Monday could be one of the hottest ever recorded in France. "The heat is growing, the heat wave is spreading over the country", warns the public meteorological establishment, which expects to see many temperature records broken, especially in the west and south-west.
Météo France recommends that the inhabitants of the areas concerned observe "absolute vigilance" in the face of "dangerous phenomena of exceptional intensity". "In certain areas of the southwest, it will be an apocalypse of heat" which could reach 44°C in places on Monday, followed by a "torrid night", according to Météo France.
The fire regained intensity on Sunday evening in Gironde, in particular in the tourist basin of Arcachon, on the edge of the Atlantic Ocean. At Teste-de-Buch, "the situation is deteriorating. The fire has reached the sea and is heading south", according to a tweet from the prefecture, which calls for "extreme caution".
On social networks, Internet users have published photos and videos, taken from the sea, of this huge fire "30 meters high" devouring the beach of the Lagoon, south of the Dune du Pilat. In total, more than 16,200 residents and vacationers have had to pack their bags urgently since Tuesday.
Up to 43.4°C in Spain
In Spain, around 20 forest fires are still raging and remain out of control in different parts of the country, from the south to the far northwest in Galicia. The fires there have so far destroyed around 4,400 hectares of land this week, authorities said.
In the far south, a fire that broke out in the Mijas mountains near the coastal city of Malaga on Friday was under control on Sunday evening, Andalusian President Juan Manuel Moreno said.
The fire destroyed nearly 2,000 hectares, according to local authorities, and prompted the evacuation of more than 3,000 residents, but 2,000 have since been able to return to their homes and more are expected to follow, according to Mr Moreno. On Sunday, the thermometer reached 39° in Madrid, 39.7° in Seville (south), and a maximum of 43.4° in Don Benito near Badajoz (east).
A 50-year-old man died on Sunday of heatstroke as he walked down the street in Torrejon de Ardoz, near Madrid, according to emergency services. When paramedics arrived, the man was in “cardiorespiratory arrest” with a body temperature of 40°C. A 60-year-old road worker died the day before in Madrid after also suffering from heat stroke.
Calm in Portugal
Portugal was experiencing a lull: on Sunday, for the first time since July 8, temperatures there did not exceed 40 degrees, according to the national meteorological service (IPMA), after having reached a historic record for July of 47 on Thursday. °.
Calm also on the fire front: a single large focus, near Chaves in the far north of the country, was considered active and "practically under control" over 90% of its perimeter according to Portuguese civil protection. Nevertheless, almost all of Portuguese territory presented a "maximum", "very high" or "high" risk to fires on Sunday, in particular the central and northern regions.
According to the latest known report from the Portuguese authorities, the fires of the last week have left two dead and around sixty injured. They have ravaged between 12,000 and 15,000 hectares of forest and brush since the start of the heat wave.
UK red alert
Further north in Europe, in the UK, the national weather agency has issued the first-ever 'red' alert for extreme heat, warning of a 'risk to life'. The Met Office said temperatures in southern England could top 40 degrees for the first time on Monday or Tuesday.

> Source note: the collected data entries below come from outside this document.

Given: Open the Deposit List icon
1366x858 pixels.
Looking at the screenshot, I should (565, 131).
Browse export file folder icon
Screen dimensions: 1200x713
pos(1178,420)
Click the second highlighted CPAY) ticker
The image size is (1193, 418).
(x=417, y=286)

The British government was accused on Sunday of not taking the heat wave seriously, after resigning Prime Minister Boris Johnson missed a crisis meeting on the subject in Downing Street, and his deputy Dominic Raab appeared to be delighted by for the first time over 40 degrees in England.
In the Netherlands, the Netherlands Institute for Public Health and the Environment (RIVM) announced on Sunday a National Heat Plan and a smog alert in force from Monday across the country, forecasting a rise in temperatures in the next few days up to 35 degrees Monday in the south and up to 38 degrees in some places Tuesday. The first day of a hike that brings together tens of thousands of walkers in Nijmegen every July has been canceled.
Elsewhere in the world, extreme temperatures have also caused forest fires, notably in northern Morocco where one person died and half of the approximately 4,660 hectares affected went up in smoke, and in western Canada.